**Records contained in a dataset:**
= Beginning of Section =

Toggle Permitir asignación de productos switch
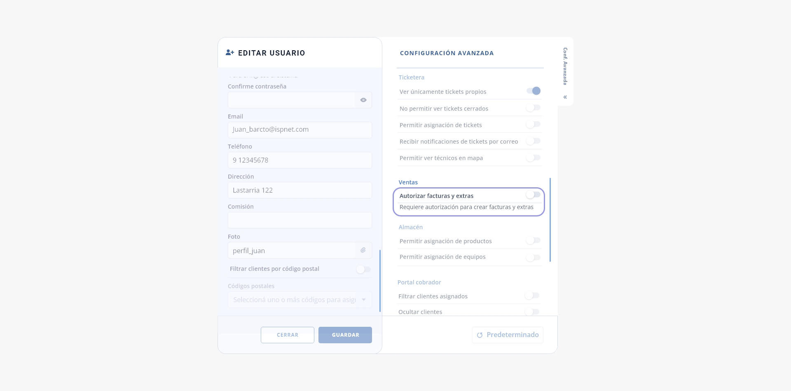The height and width of the screenshot is (391, 791). [x=533, y=240]
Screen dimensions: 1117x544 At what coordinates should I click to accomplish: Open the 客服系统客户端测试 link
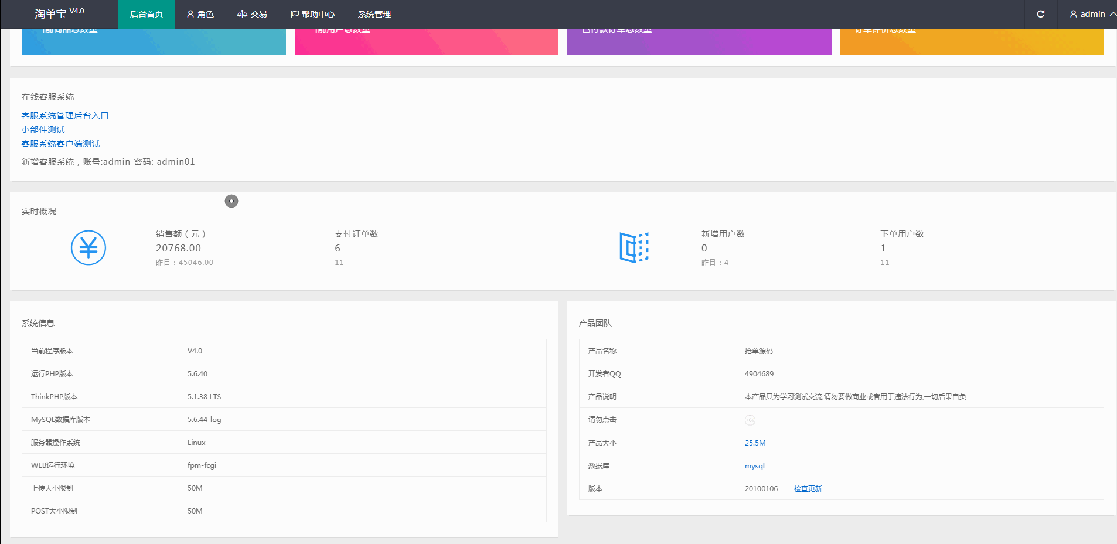(x=61, y=144)
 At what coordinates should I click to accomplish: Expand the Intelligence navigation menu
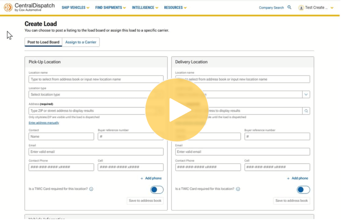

= End of Section =

**Work instructions:** Each record must be quoted in full and exactly. Do not include the pictures.

**Response:**
Toggle Permitir asignación de productos switch
The height and width of the screenshot is (391, 791). [x=533, y=240]
Screen dimensions: 1117x544 At what coordinates should I click to accomplish: Open the 客服系统客户端测试 link
(x=61, y=144)
 At what coordinates should I click to accomplish: Expand the Intelligence navigation menu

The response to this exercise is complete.